One of the challenges facing researchers working on code LLMs is the lack of openness and transparency around the development of these systems. Models such as AlphaCode, CodeParrot and CodeGen have only described the high-level data collection process but did not release the training data.

“It is difficult for other researchers to fully reproduce these models and understand what kind of pretraining data leads to high-performing code LLMs,” von Werra said. “By releasing an open large-scale code dataset, we hope to make training of code LLMs more reproducible.”

In addition to providing an unprecedented 3 TB of curated source code, the BigCode team has provided a detailed breakdown of how the code was obtained and filtered. The dataset was gathered over several months. The team downloaded 137.36 million publicly available GitHub repositories. It then filtered the dataset to exclude repositories that did not have permissive licenses.

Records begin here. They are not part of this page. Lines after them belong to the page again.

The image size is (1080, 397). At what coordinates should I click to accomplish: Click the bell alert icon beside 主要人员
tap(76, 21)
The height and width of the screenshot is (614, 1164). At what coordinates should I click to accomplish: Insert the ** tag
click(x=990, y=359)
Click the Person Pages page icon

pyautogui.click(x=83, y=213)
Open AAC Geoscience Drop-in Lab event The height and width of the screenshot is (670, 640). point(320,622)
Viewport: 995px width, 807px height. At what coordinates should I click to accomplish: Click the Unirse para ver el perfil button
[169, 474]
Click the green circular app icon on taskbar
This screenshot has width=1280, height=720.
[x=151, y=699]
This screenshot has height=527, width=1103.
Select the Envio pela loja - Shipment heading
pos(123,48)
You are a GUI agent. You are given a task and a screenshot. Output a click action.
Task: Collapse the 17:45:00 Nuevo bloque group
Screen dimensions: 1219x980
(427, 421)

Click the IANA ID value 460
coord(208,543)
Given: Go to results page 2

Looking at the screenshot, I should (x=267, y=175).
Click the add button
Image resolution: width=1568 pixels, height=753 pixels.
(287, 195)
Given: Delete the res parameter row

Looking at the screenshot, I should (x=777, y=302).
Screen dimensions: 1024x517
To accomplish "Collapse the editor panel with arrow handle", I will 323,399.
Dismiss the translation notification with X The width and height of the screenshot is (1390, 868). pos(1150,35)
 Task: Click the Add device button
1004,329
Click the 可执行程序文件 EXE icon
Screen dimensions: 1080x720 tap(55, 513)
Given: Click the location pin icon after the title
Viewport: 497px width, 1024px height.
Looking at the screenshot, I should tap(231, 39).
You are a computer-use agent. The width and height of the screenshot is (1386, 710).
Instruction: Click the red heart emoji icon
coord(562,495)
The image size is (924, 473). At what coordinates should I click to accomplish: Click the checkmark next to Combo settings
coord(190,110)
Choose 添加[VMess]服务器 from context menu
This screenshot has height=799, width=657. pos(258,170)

Finally, it went through a deduplication process to remove files that were exact or near duplicates of others.

“An open dataset benefits from external scrutiny, with BigCode providing a way for other researchers and developers to report issues directly to the team managing the dataset,” von Werra said.

Hugging Face and ServiceNow tackle remaining challenges

Licensing is not the only challenge that code LLMs face. The engineers of the models and the curators of the datasets must also address other problems such as removing sensitive information, including usernames, passwords and security tokens.

Another concern is insecure code. Since LLMs are trained on source code curated from public sources, there is worry that the training dataset might include insecure code. Alternatively, malicious actors can poison the training data by intentionally spreading insecure code in open repositories. The LLM will then learn the insecure coding patterns and replicate them in response to developer prompts.

The open-source format of The Stack will allow security researchers to scrutinize the dataset for insecure code. Additionally, the BigCode team has implemented update mechanisms that take advantage of new information, such as the disclosure of vulnerabilities, and evolving best practices to limit the spread of malicious code in The Stack. The team is also developing methods to filter personally identifiable information (PII).

Moreover, the team is working on a special license dedicated to code LLMs named OpenRAIL (Responsible AI License).

“The OpenRAIL license is an open-source license similar to Apache 2.0, but also includes provisions to prohibit certain use cases that could, for example, exclude the generation of malware,” von Werra said. “In addition, we are also working on a tool to search generated code inside The Stack for correct license attribution.”

The future of code LLMs

LLMs will be able to both extend the abilities of professional software engineers and enable non-technical people to build new software. But that will only happen if the community can establish a new set of sustainable rules and best practices around licensing and attribution, von Werra warned. He also believes that automation does not mean that human skills will become less relevant in coding.

“There will need to be a lot more internal governance in place at organizations that adopt the technology,” von Werra said. “The role of the human-in-the-loop in the AI value chain will become more important to ensure that generated code is fit for purpose and compliant with corporate policy and broader AI regulation.”